Child care solutions
How could this important choice better make space for community? Maybe you can afford a nanny yourself, but opt for a nanny-share instead. Or maybe you pick a care provider in your neighborhood with 4.9 stars instead of the 5.0 option across town. You cut down commute time, and get exponentially greater chances of connections with classmates and families –– and ones that don’t require an executive assistant to coordinate your schedules.
Make one choice that prioritizes community
Overhauling my entire way of operating feels a bit unsustainable right now. Let’s be honest, I can’t say the last time I had an empty dishwasher, a fresh trash can, and a recent shower all on the same day. But I can make one choice. I can stop in the same coffee shop, sit outside my building at the same time each evening, or cancel one weekly appointment that hasn’t yielded any opportunity for personal connection.
Try making one choice that prioritizes community and relationships over convenience, independence, or excellence. Then try one more.
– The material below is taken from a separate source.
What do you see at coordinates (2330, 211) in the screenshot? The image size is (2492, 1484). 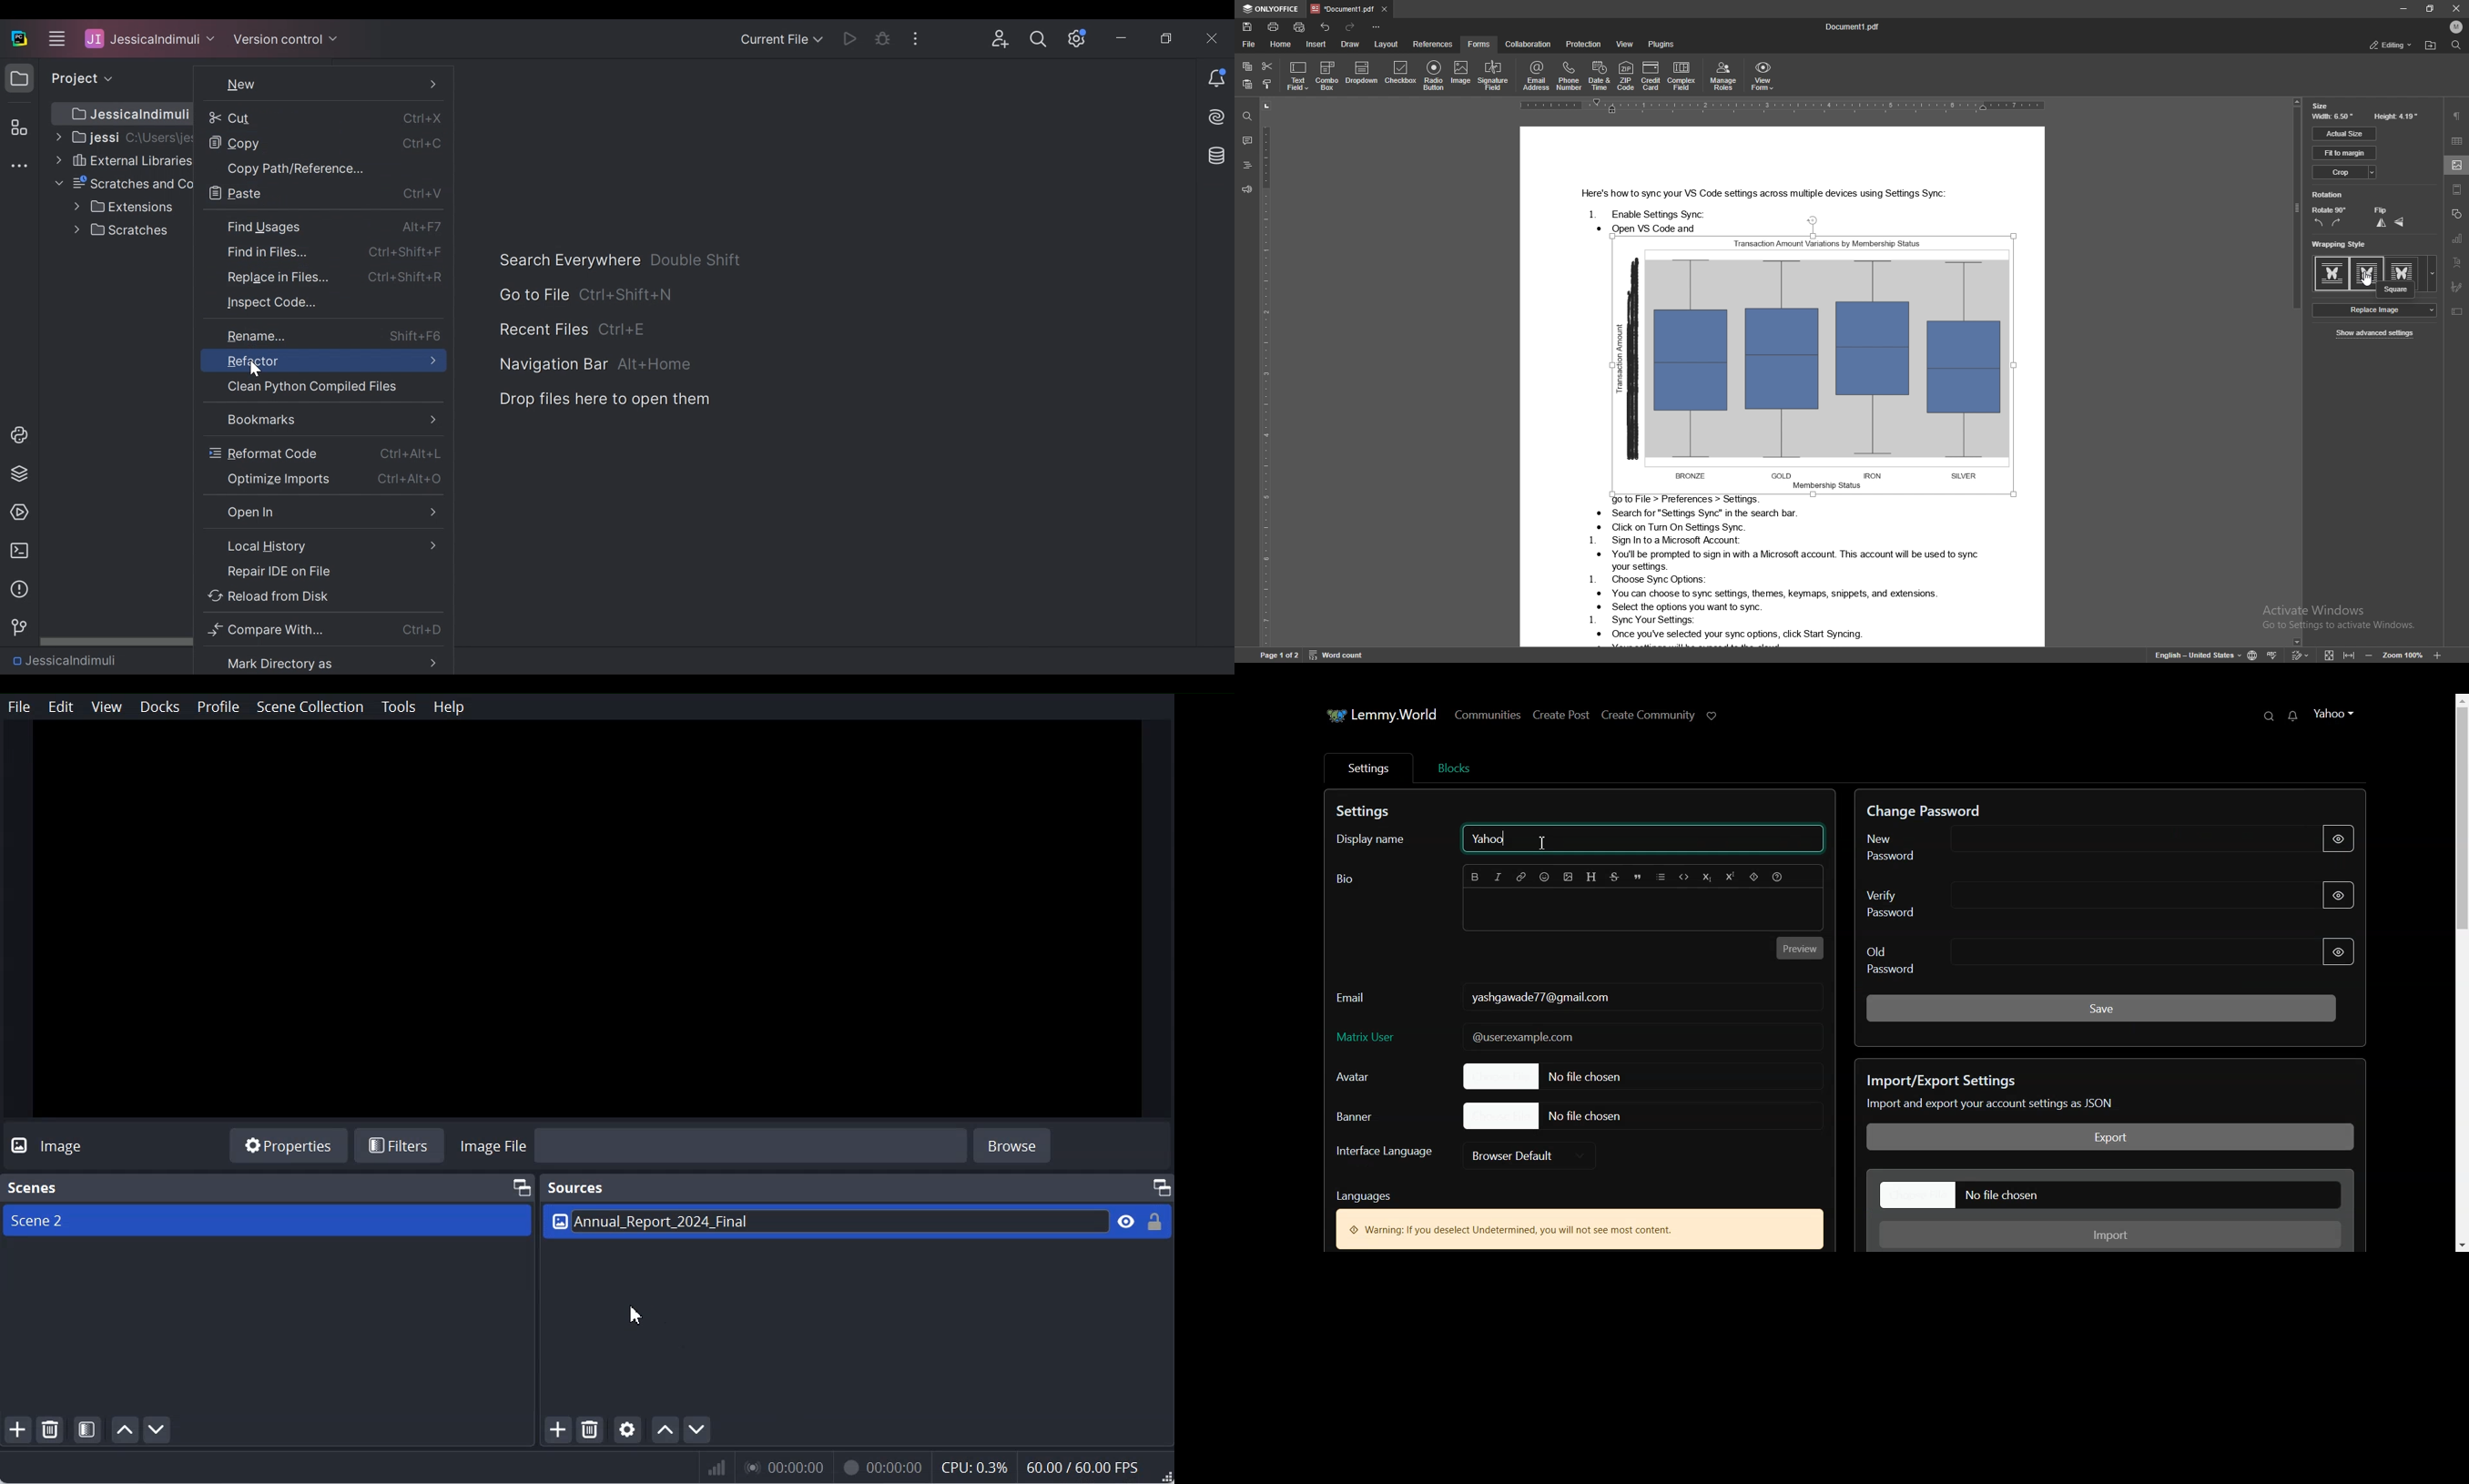 I see `rotate 90 degree` at bounding box center [2330, 211].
Finding friends (very) close to home
Lastly, I’ve been honest in this piece, but I’ve also honestly whined a bit. My children are pretty great. We’re healthy and have gotten to spend more time together in the past year or two than I could have ever anticipated. That brings with it lots of challenges and lots of exhaustion. But that’s not all it brings. Especially last summer, when our family was quarantining more strictly than most while my wife was about to give birth. My 4 y/o (then a fiery, newly-minted threenager) was my best friend and basically the only person I did anything outside the house with.
That’s not the only relationship I need to thrive (nor is it sufficient for her). But there is beauty in it, and I’d be remiss if I didn’t appreciate this too. Yes, even as I’m looking for more fulfilling and life-giving relationships outside my own household, I’m also trying to recognize what I am so lucky to have right here at home.